• **Exercise description**
Rewrite every row with each "icon" swapped for "symbol", keeping everything else the same. Omit the pictures from your answer.

** START **

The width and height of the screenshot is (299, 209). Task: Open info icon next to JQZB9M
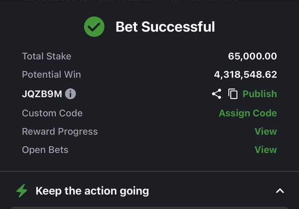[x=70, y=94]
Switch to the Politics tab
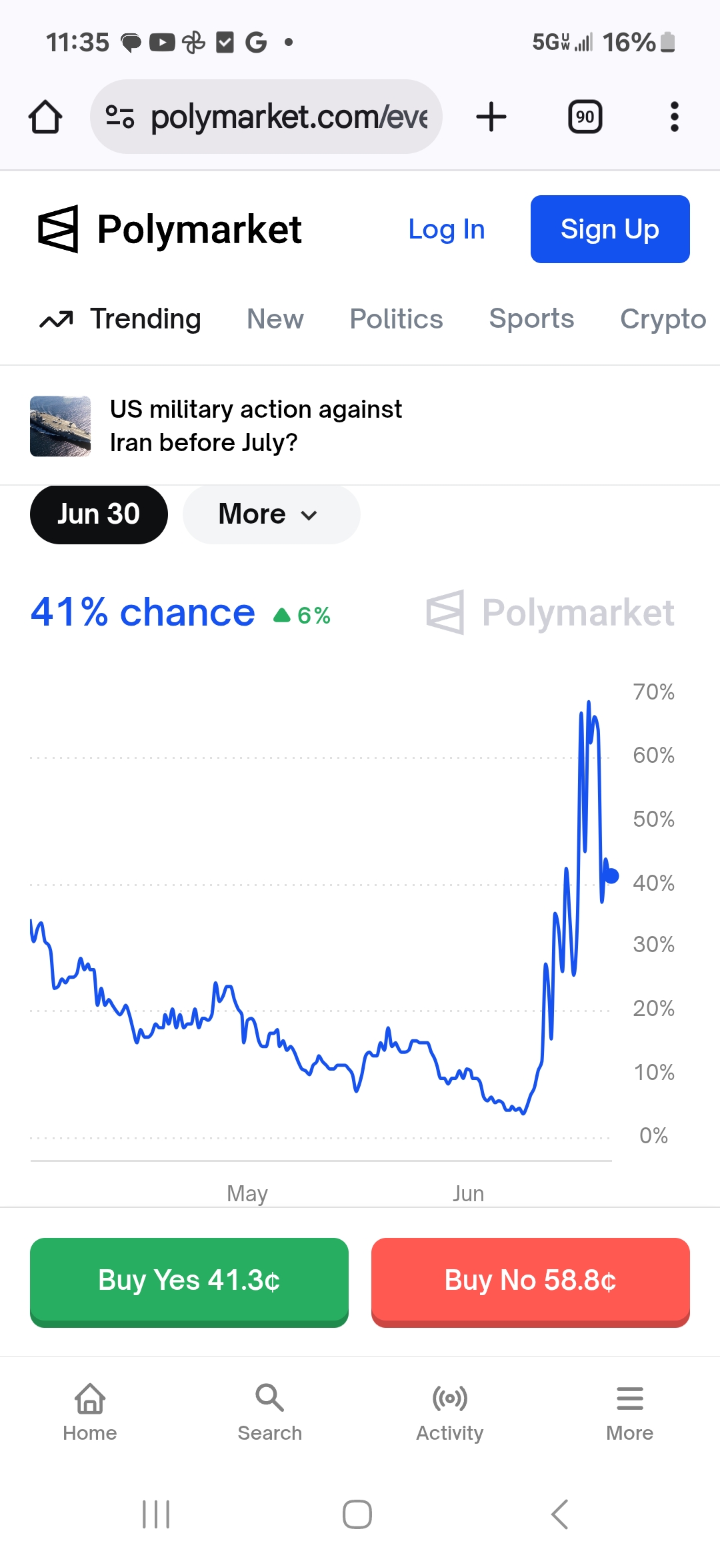 click(397, 319)
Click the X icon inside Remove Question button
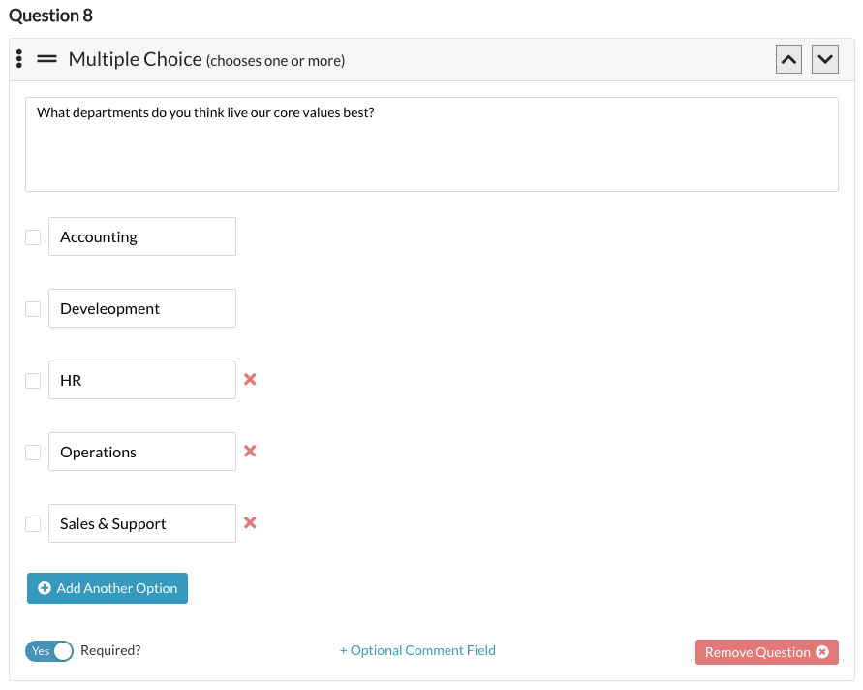 pos(823,651)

** END **

• **Worked answer**
The width and height of the screenshot is (299, 209). Task: Open info symbol next to JQZB9M
[x=70, y=94]
Switch to the Politics tab
 click(397, 319)
Click the X symbol inside Remove Question button
 pos(823,651)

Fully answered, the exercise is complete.